バイドシステムα「なんで緑茶飲んでて、酔っぱらうんだ?」
プラトニックラブ「あの酒癖悪いゴマンダーがいたからよ」
バイドシステムα「あっ(察し)」

大方緑茶にお酒でも混ぜたのだろう。そういう光景がバイドシステムαには容易に想像できた。

こんなところに来る目的と言えばかなり限られてくるのだが、一応聞いてみることにした。

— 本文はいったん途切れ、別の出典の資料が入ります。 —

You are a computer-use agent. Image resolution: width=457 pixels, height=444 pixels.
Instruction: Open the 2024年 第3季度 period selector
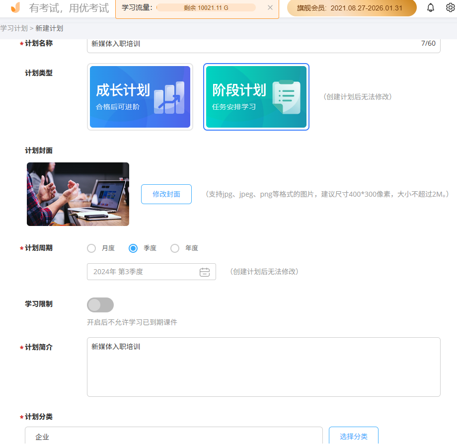[144, 272]
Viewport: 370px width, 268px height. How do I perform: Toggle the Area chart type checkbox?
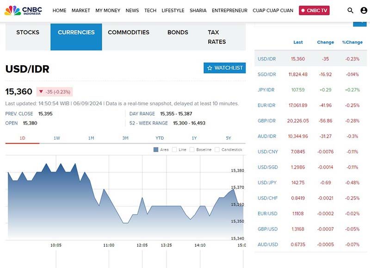tap(155, 150)
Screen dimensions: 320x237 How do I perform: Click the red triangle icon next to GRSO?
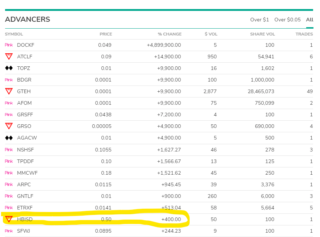point(9,126)
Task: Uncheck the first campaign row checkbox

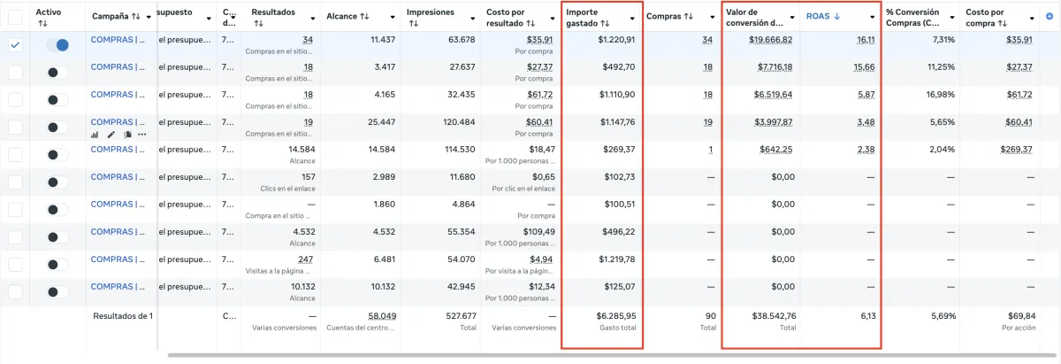Action: 16,45

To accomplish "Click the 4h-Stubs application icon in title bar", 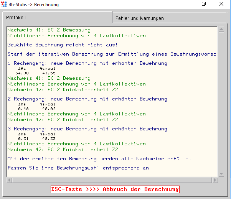I will tap(4, 5).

プラトニックラブ「ふたりは、フォースの素材を集めに来たの?」

バイドシステムα「あ、ああ。ココはラブたんのよく来る店か?」
プラトニックラブ「いや、そんな頻繁には来ないけれどさ。新しいフォース欲しいなって時はここにまず立ち寄るかな? 今回も酔ったゴマンダーが暴れて自前のフォースを壊してしまって……」

平和な幻想郷におけるフォースは本来のバイド兵器としての側面ももちろんあるのだが、一種のアクセサリーのような意味合いを持つようになっている。

バレンタインのお返しにアクセサリー、それも手作りのものなんて素敵だと思うアルファ。しかも先程そのフォースを失っているというのだ。またとないチャンスである。

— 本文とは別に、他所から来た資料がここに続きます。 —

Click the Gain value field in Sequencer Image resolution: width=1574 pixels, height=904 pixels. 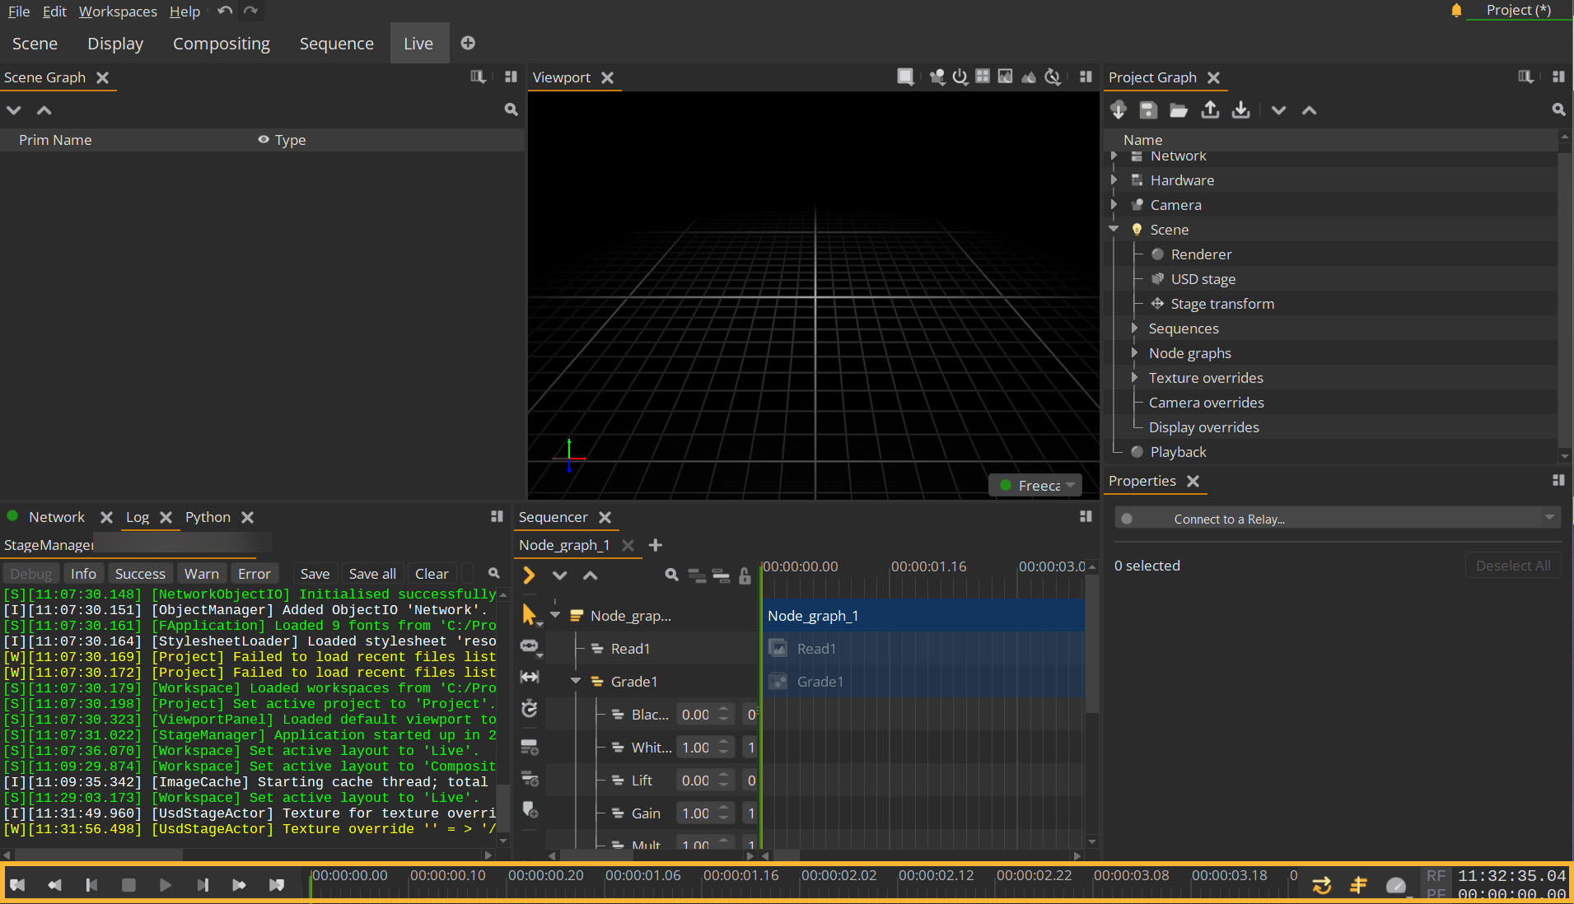tap(696, 813)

だがしかし、この店は彼女もよく知っているものらしいと分かると微妙な表情を浮かべるのであった。

バイドシステムα「そーなのかー……う~ん」
ウォーヘッド「何かまずいの?」

バイドシステムα「ズバリ言うとだな、ラブたんには今まで見たことの無いようなとびきり素敵なフォースをプレゼントしたいんだ」
ウォーヘッド「なるほど! ここのお店の材質は、プラトニックラブは知ってるわけ……と」

しかしこの二人が作ろうとしているのは手作りのフォースである。
プラトニックラブ「店の材質って……材料屋なんだけどなぁ……(困惑)。というかお菓子くれるんじゃなかったの?」

置いてけぼりのプラトニックラブに気付いたバイドシステムαは、さらりと事のあらましを話したが、彼女が要領を得ないうちに勝手に話を進めていく。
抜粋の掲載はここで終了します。